Requirement:
Pick up the news article below about the head of Careem Pay resigning, and carry it on from its last sentence.

Text for analysis:
>>>

The executive in charge of digital Careem pay for ride-hailing app Careem has resigned, a company spokeswoman confirmed to The National on Sunday.
By Courtesy Careem
Junaid Iqbal, managing director of Careem Pay, is leaving at the end of this month.
Mr Iqbal, who has been at the company since 2015, will not be immediately replaced, according to the spokeswoman, instead co-founder and chief executive Mudassir Sheikha will be assuming leadership of the division.
Financial services is a critical growth area for Careem’s push towards profitability.
“Junaid joined Careem in 2015 helping establish Careem in Pakistan. He went on to also lead the team in Saudi Arabia before becoming head of the Careem Pay business unit in 2019,” Mr Sheikha said in a statement shared with The National.
“We are extremely grateful for Junaid’s many contributions to Careem and wish him the very best in his future endeavours.”
The news comes less than a week after Careem signed a deal with Visa to offer its drivers real-time access to their daily trip earnings through its new Super App.
The new digital wallet – available to drivers and customers – mimics Uber Cash, launched in September 2018, allowing users to top up their own money into an account on the app to easily pay for the company’s services such as ride-hailing and food delivery.
Last month, Uber Technologies, Careem’s parent, said it is prioritising ridesharing and food delivery growth over major investments in financial technology after the head of Uber Money quit.
Chief executive Dara Khosrowshahi said at the time that Uber will “deprioritise” several of its finance-related projects, which have included credit cards, a digital wallet and instant payments for drivers, Bloomberg reported.

<<<

Supplied entries:
>>>

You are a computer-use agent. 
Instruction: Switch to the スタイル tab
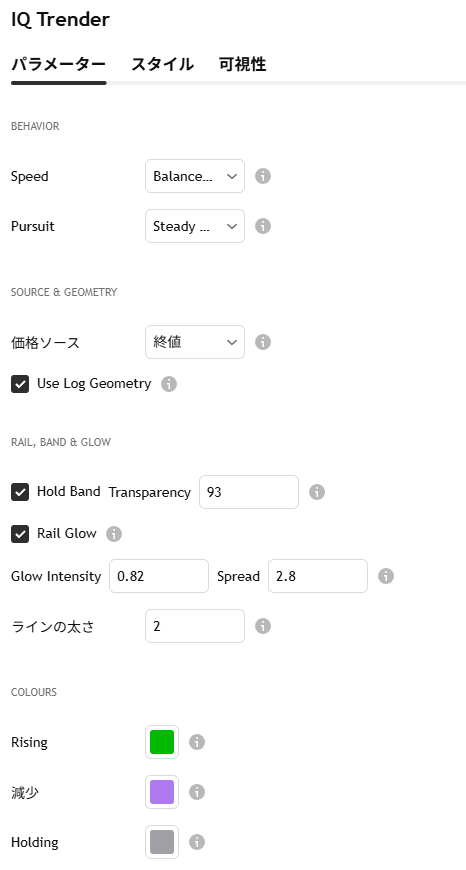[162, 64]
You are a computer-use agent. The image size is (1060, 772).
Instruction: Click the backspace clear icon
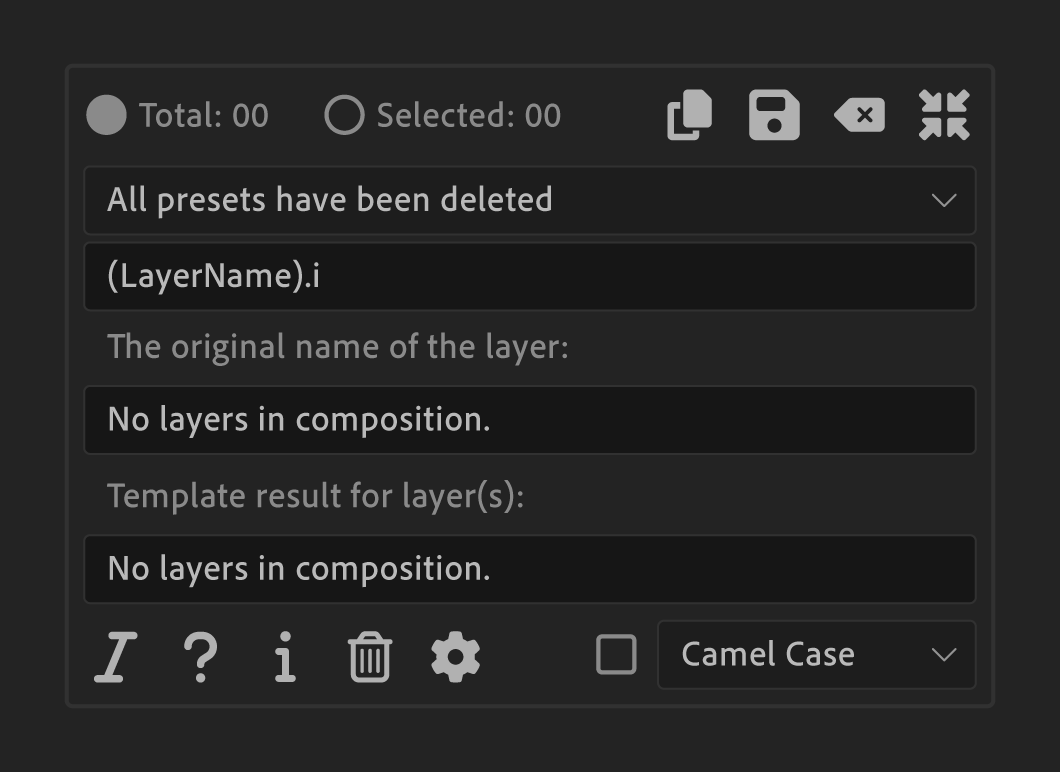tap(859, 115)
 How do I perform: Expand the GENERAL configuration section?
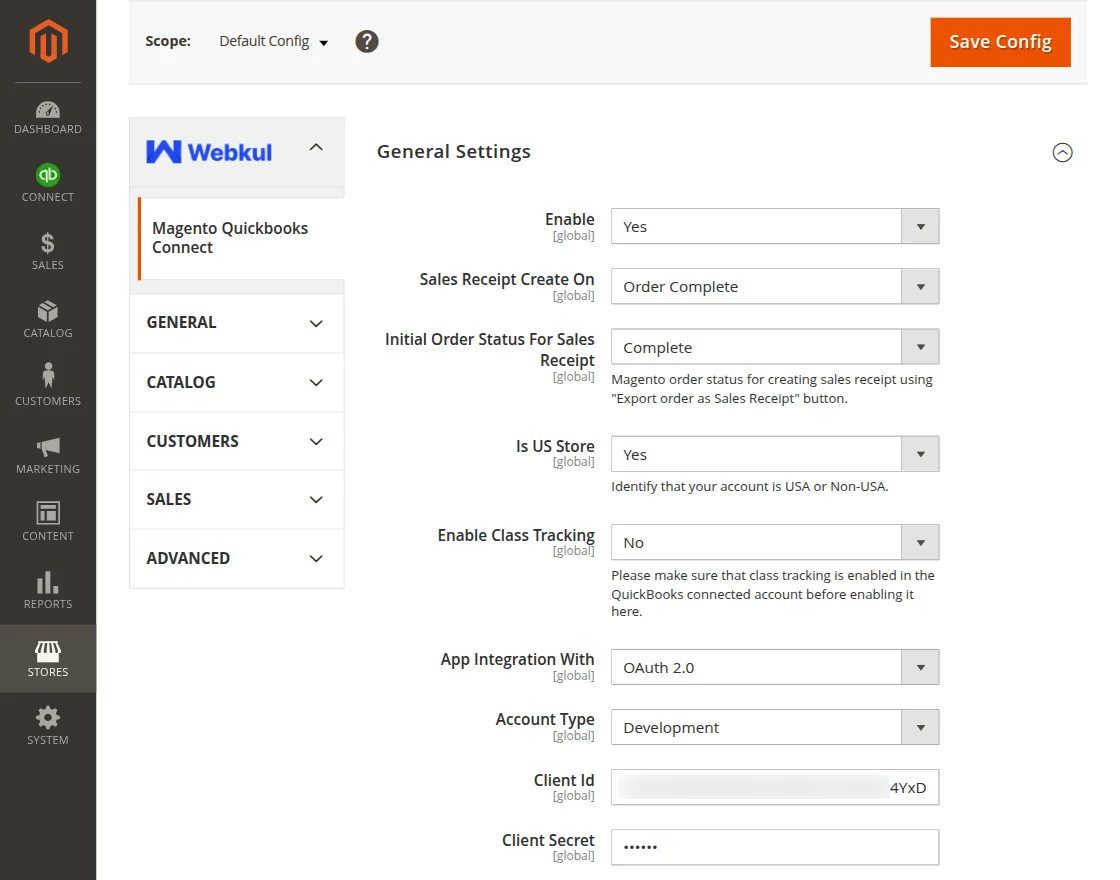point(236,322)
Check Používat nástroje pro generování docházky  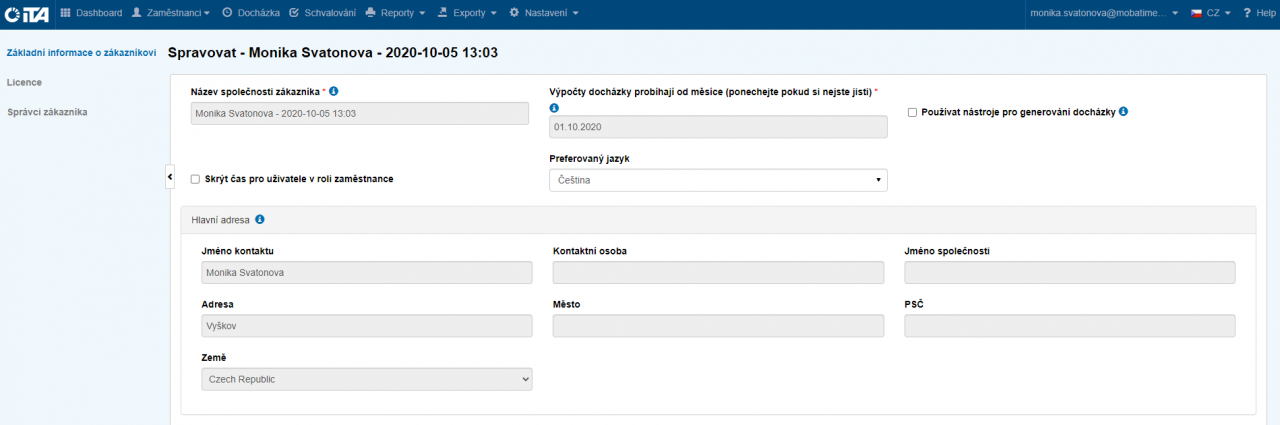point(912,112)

<<<

Answer to this exercise:
Uber, which operates Uber Eats, the second biggest order-and-delivery app by market share in the US, went on to acquire smaller rival Postmates for $2.65 billion (Dh9.73bn) last week.
The pandemic has been brutal on the ride-hailing industry. Uber reported a 70 per cent drop in ride activity during shutdown orders in the US and the company has cut 25 per cent of its workforce.
In May, Careem cut nearly a third of its workforce, or 536 jobs, due to the impact of coronavirus-related restrictions on demand. The ride-hailing business began recovering at the end of May, from a plunge of more than 80 per cent in March and April, Mr Sheikha said last month.
“Since the first week of May, we started seeing a recovery and we’ve been growing in the double digit [range] every week for the last five weeks now,” he said.
“The rides business had the fastest recovery because it was down the most; things started opening up and, all of a sudden, a lot of the traffic started pouring back in. We’re still down significantly, nowhere close to our previous levels, but from a very low base we’re growing in the double-digit [range] week on week.”